46 seconds in, sandwiched between some nicely blocky, functional Earth ships and the zero-g arachnid nightmares of the Formic cruisers we get our first close up on Ender. That has to be very specific placing; the kid in the middle of the war, the boy with the fate of two races on his shoulders.

Also if someone hasn't done a parody of (You're Not The) Boss Of Me with lyrics pertinent to Ender's Game, they really need to.

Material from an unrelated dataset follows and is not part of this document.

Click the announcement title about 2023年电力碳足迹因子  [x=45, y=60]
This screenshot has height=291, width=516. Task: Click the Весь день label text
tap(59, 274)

5.When Was The First War Exactly?

At 49 seconds we see a flash of the dogfight they used back in the first trailer. What jumped out at me then jumped out at me now; those are really contemporary looking planes the human pilots are flying. I'm don't think they're a specific modern day aircraft but the styling certainly evokes them. If they've moved Mazer Rackham's victory to Earth's atmosphere and the near future, as this footage suggests, then the main story can't be much more than a few decades later than that, possibly even at the back end of the 21st century. It's an interesting aesthetic choice and one that the technology and uniforms we see seems to bear out.

6. War Horses

One of the things that I'm genuinely excited about with this movie is the fact Harrison Ford and Sir Ben Kingsley share scenes. Graff and Rackham are fascinating, complex figures in the book and the film looks set to highlight both men's awareness, and discomfort, at what they're doing. This is going to be the key to making the entire film work; showing, again and again, that there is no definitive right answer, just a choice no adult could make and the effect it has on the child who makes it.

7.Kirk Would Be Proud

Three dimensional warfare. The sequence with Ender planting ships beneath the ice rings of a planet and attacking the Formics above it shows this is a film with an awareness of the opportunities space affords for both tactical combat and exciting action sequences. Plus it's beautifully, almost clinically shot.

8.Ender's Game

At 1.20 we get a shot of him moving forwards into the Battle Room and it's a composition that's echoed up and down the trailer; Ender, dead center in the middle of carnage. Compare it to the ultra close ups of him as an individual and the restrictive spaces of Battle School. He's placed, again and again, at the center of events, simultaneously defining and defined by external forces. It's subtle visual composition and it flags up the conflict coded into the scene with raft as well.

9.Valentine Wiggin

At about 1.24 we get our first look at Abigail Breslin as Valentine Wiggin, Ender's sister. I'm really interested to see how the film deals with the other Wiggin children and the vital role they play in the book. I know Jimmy Pinchak's been cast as Peter and both Breslin and Pinchak are good choices. However, I can't see too much of the, initially dull but later fascinating, battle of political chess between the other Wiggins playing out on screen. My guess is one or two of the major beats will be there at least.

It's not all good news. I would have liked a lot less of what looks suspiciously like the final battle to be in there  and whoever thought 'This Is Not A Game' was a good tagline for this wants a stiff talking to and no dinner. That being said, it looks like an interesting, confident movie that hits all the right notes from the book. Hopefully it'll find it's audience.